This study introduces a dynamic multi-scale spatiotemporal model for consumer behavior. It reveals nested geographic market structures and improves prediction accuracy for large datasets.
Area of Science:
- Marketing Science
- Spatial Analysis
- Econometrics
Background:
- Spatial modeling of consumer response data is increasingly important in marketing.
- Existing models often lack integrated spatial and temporal dimensions.
- Understanding consumer behavior across geographic and time scales is crucial for businesses.
Purpose of the Study:
- To extend the spatial multi-scale model by incorporating both spatial and temporal dimensions.
- To develop a dynamic multi-scale spatiotemporal modeling approach.
- To analyze consumer purchase data and identify emergent geographic structures.
Main Methods:
- Empirical application using US company catalog purchase data (1997-2001).
- Development and application of a dynamic multi-scale spatiotemporal model.

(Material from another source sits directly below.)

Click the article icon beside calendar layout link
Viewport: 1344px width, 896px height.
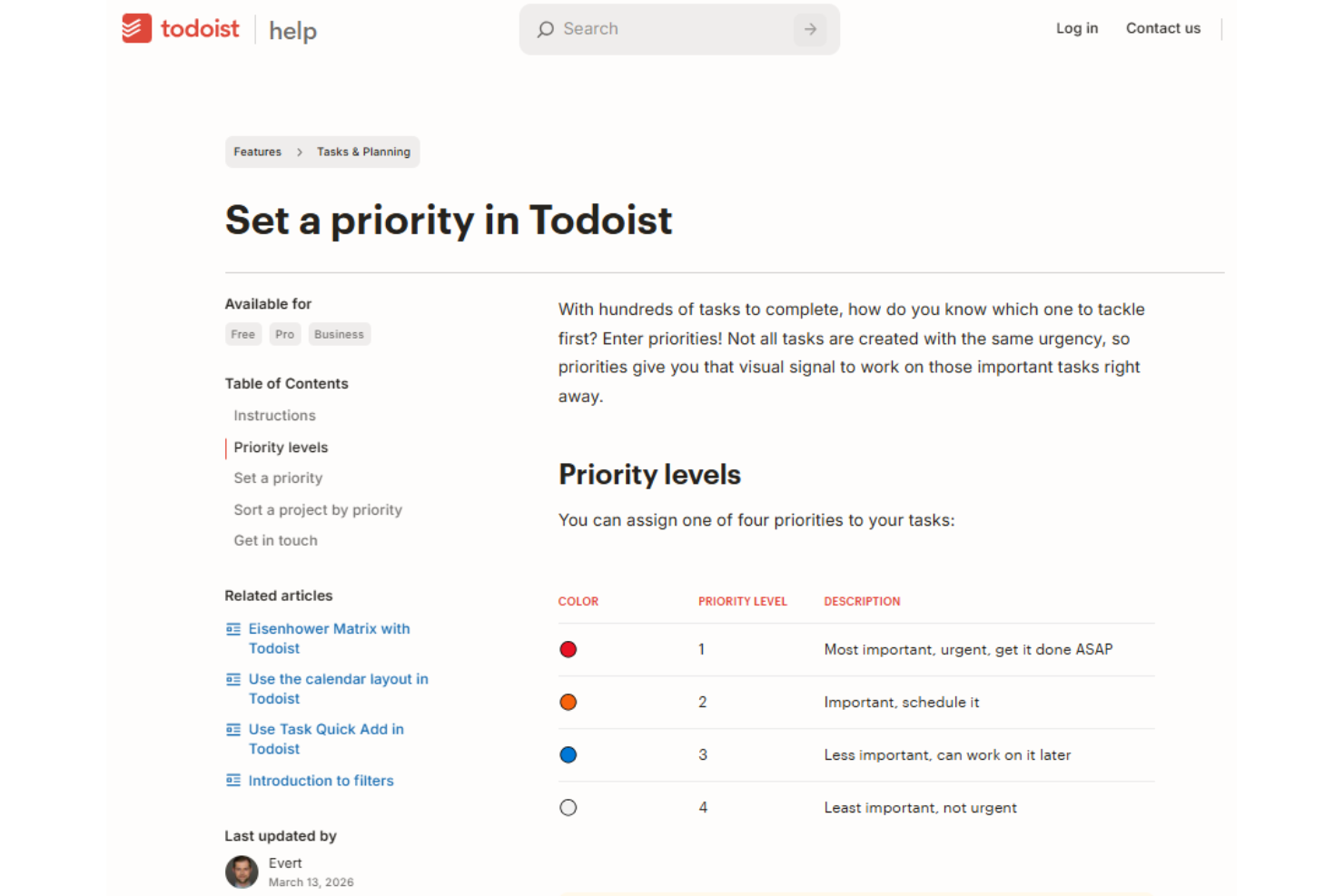click(x=233, y=679)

- Utilized a scalable and computationally efficient Markov chain Monte Carlo (MCMC) method.
Main Results:
- Identified a nested geographic market structure transcending state borders.
- Revealed spatial clusters of consumers with similar spatiotemporal purchasing behavior.

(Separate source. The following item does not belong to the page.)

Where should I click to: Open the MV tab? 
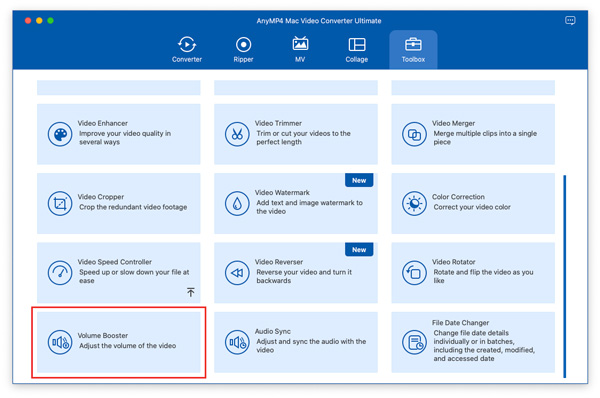click(300, 50)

- Demonstrated superior estimation and prediction performance compared to other spatial and spatiotemporal models.
Conclusions:
- The dynamic multi-scale spatiotemporal model effectively captures emergent geographic and nested structures.
- The model highlights the importance of dynamic patterns in multi-resolution analysis.
- The MCMC method enables the analysis of large spatiotemporal consumer datasets.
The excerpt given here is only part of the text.